What is asked:
Extract each line below that contains the string "Binyerd", treating uppercase and lowercase letters as distinct.
--- Begin Material provided ---
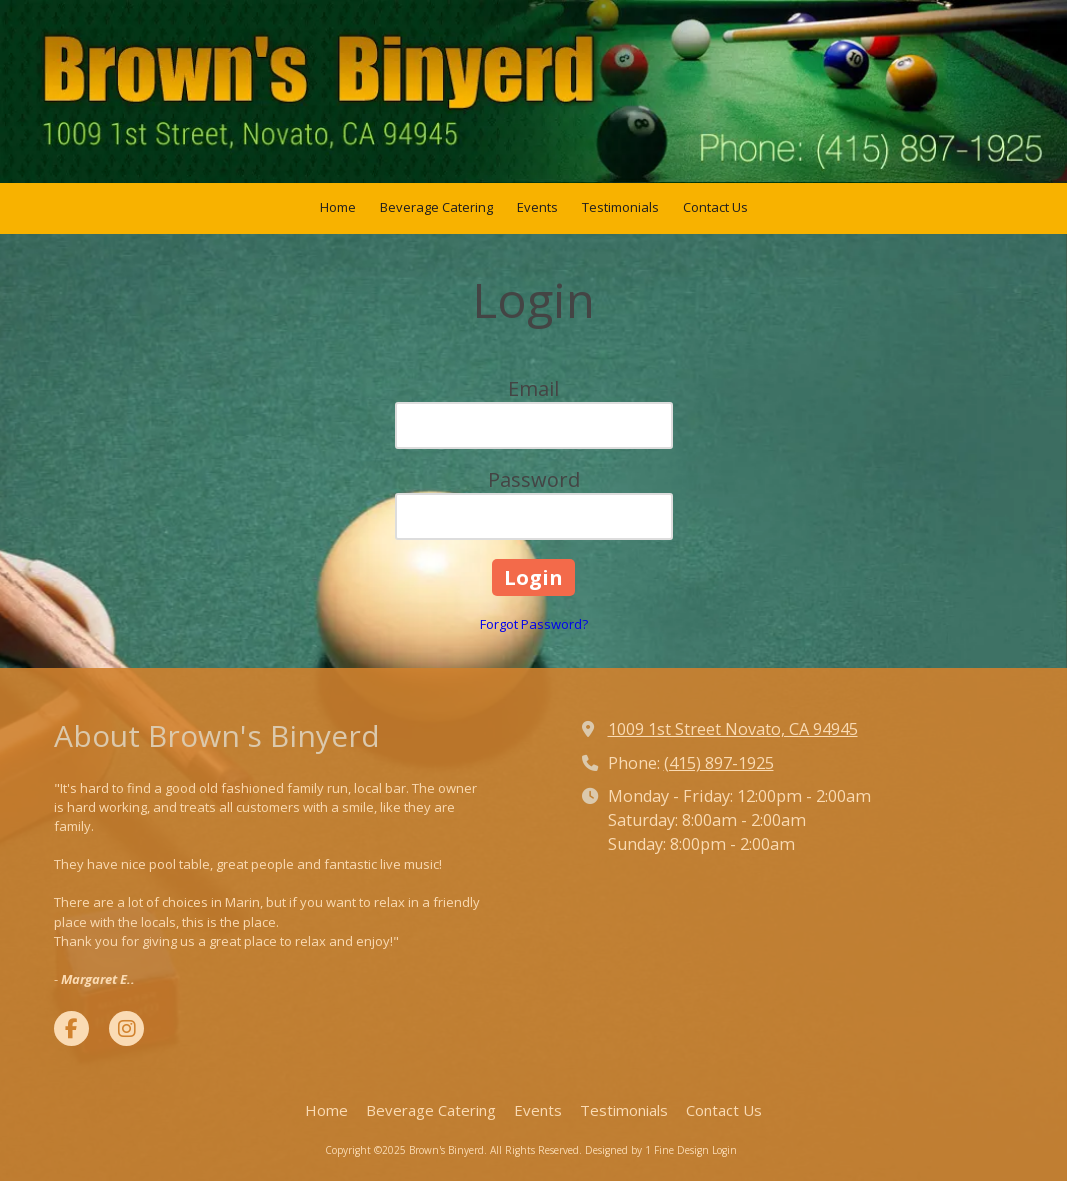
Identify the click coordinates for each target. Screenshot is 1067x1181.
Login (724, 1150)
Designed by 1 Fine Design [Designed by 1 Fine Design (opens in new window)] (647, 1150)
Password (534, 479)
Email (533, 388)
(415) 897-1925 (719, 763)
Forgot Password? (534, 624)
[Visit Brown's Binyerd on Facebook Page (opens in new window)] (71, 1028)
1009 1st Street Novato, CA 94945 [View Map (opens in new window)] (733, 729)
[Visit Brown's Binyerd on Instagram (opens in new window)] (126, 1028)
--- End Material provided ---
Exercise solution:
[Visit Brown's Binyerd on Facebook Page (opens in new window)] (71, 1028)
[Visit Brown's Binyerd on Instagram (opens in new window)] (126, 1028)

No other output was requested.